Eating Grass and Making Cream: Amish Dairy Milking Only Once Daily

By Clinton Martin

I’ve been to many dairy farms.  Among local Amish farmers, you tend to see certain common denominators.  You almost always find Holstein cows (those iconic black and white spots) chowing down on a diet of grain and other forage (often a mixture using molasses as a binder!)  The milk gets deposited into a bulk tank, which stores the liquid, raw, unhomogenized milk until the tanker truck comes to pick it up and haul it off to a processing plant somewhere.  The Amish farmer gets paid “by the hundred weight.”  That means for every 100 pounds of milk delivered the farmer gets paid a set amount.

Holsteins produce more milk per day, per cow, than just about any other breed of cow.  Feeding them a grain-based diet increases their milk production.  The economics speak for themselves.  That is why I was so surprised when I visited an Amish dairy farm recently that does everything differently.  I met a man who had somewhat recently started a new dairy farm.  That in itself is quite a feat.  Starting a farm from scratch is very labor intensive and often requires large capital investments.  It seems like that even among the Amish, new entrants into farming is becoming rarer every year.

* _Things to do_
1 > Rewrite everything from "Eating Grass and" down to "a set amount." in the piece on the Amish dairy, changing "tanker truck" to "milk truck".
2 > Translate this sentence from the piece on the Amish dairy into Spanish: "Starting a farm from scratch is very labor intensive and often requires large capital investments."

* _Dataset extract_
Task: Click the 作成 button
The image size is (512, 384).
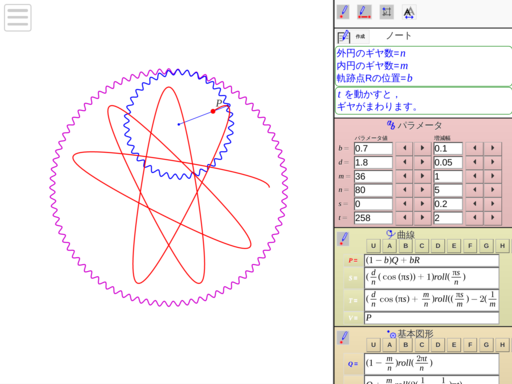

* _Outputs in order_
1 >
Eating Grass and Making Cream: Amish Dairy Milking Only Once Daily

By Clinton Martin

I’ve been to many dairy farms.  Among local Amish farmers, you tend to see certain common denominators.  You almost always find Holstein cows (those iconic black and white spots) chowing down on a diet of grain and other forage (often a mixture using molasses as a binder!)  The milk gets deposited into a bulk tank, which stores the liquid, raw, unhomogenized milk until the milk truck comes to pick it up and haul it off to a processing plant somewhere.  The Amish farmer gets paid “by the hundred weight.”  That means for every 100 pounds of milk delivered the farmer gets paid a set amount.

2 > Empezar una granja desde cero requiere muchísimo trabajo y a menudo exige grandes inversiones de capital.